Directions: combine all ingredients together and whisk until well incorporated.


From: http://www.food.com/recipe/citrus-vinaigrette-284409

Asian Peanut Dressing


3 cloves garlic, finely minced
1/2 c smooth peanut butter
2 T rice or red wine vinegar
Juice of one lime
1 T fish sauce 
1 T soy sauce or tamari
1 T chili garlic hot sauce or 1/4t crushed thai chili (optional)
Water

Combine all ingredients except water, slowly add water to thin. about 1/2 - 3/4c. Try coconut milk for a creamier dressing. Let sit overnight for best flavor.

I used this with a asian chicken noodle salad:

Combine shredded cabbage, grated carrot, chopped green onion, celery, and chicken with noodles (I had penne on hand but any noodle would work) and thinly sliced jalapeño.

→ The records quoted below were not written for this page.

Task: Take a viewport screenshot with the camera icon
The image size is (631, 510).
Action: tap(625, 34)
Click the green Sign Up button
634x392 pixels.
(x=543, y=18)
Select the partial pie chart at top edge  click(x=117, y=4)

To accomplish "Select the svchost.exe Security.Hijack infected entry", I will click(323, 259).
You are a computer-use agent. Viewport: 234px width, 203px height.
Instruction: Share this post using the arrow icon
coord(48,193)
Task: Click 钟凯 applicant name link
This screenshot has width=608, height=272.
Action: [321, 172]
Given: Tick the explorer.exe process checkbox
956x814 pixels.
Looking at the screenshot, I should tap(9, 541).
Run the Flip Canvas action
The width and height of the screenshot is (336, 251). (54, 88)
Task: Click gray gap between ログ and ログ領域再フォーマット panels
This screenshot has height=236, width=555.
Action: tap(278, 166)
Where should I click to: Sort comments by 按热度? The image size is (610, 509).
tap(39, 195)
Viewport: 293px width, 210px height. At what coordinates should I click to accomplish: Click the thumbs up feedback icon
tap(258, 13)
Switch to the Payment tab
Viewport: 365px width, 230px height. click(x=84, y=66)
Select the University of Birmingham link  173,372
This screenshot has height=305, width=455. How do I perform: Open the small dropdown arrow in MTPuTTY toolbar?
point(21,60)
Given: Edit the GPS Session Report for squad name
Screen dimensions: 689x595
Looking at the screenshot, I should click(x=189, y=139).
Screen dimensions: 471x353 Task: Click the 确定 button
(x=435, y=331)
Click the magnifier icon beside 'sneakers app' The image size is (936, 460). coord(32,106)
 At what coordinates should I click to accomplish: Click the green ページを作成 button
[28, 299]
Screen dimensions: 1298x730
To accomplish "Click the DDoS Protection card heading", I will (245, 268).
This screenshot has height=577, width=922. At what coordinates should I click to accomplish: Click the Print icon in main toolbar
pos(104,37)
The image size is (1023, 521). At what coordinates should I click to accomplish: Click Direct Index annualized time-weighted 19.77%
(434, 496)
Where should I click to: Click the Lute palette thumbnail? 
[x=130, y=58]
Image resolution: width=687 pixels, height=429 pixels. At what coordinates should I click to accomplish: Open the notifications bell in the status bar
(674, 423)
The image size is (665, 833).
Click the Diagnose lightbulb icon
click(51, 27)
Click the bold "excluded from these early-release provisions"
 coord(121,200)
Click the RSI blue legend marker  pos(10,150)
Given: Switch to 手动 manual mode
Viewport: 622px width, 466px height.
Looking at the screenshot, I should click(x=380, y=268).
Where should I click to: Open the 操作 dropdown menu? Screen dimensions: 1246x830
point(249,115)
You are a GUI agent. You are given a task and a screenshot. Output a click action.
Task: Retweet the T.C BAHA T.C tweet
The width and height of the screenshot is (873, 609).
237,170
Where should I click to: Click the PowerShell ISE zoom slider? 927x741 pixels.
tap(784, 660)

Adjust quantity of each to your liking. Mine was rather full of veggies but you may like it more pasta-y.

Enjoy!

*recipe adapted from:http://whiteonricecouple.com/recipes/asian-chopped-chicken-salad/

Wednesday, January 29, 2014

Chicken and Andouille Sausage Gumbo



Ingredients
1 T vegetable oil
1/3 cup flour
3 cups low-sodium chicken broth
1 1/2 lb. chicken breast, skinless, boneless, cut into 1-inch strips
1 lb Andouille sausage, cubed
1 cup (1/2 lb.) white potatoes, cubed
1 cup onions, chopped
1 cup (1/2 lb.) carrots, coarsely chopped
1/2 medium carrot, grated
1/4 cup celery, chopped
4 cloves garlic, finely minced
2 stalks scallion, chopped
2 whole bay leaves
1/2 tsp. thyme
1/2 tsp. black pepper, ground
1 jalapeño pepper, finely minced
1 cup (1/2 lb.) okra, sliced into 1/2 inch pieces


Directions
  1. Add oil to a large pot, and heat over a medium flame.
  2. Stir in the flour. Cook, stirring constantly, until the flour begins to turn medium to chestnut brown ~20min.
  3. Slowly stir in all the broth using a wire whisk. Cook for 2 minutes. The broth mixture should not be lumpy.
  4. Add the rest of the ingredients except the okra. Bring to boil, then reduce the heat and let simmer for 20–30 minutes.
  5. Add the okra and let cook for 15–20 more minutes.
  6. Remove the bay leaf, and serve hot in a bowl or over rice.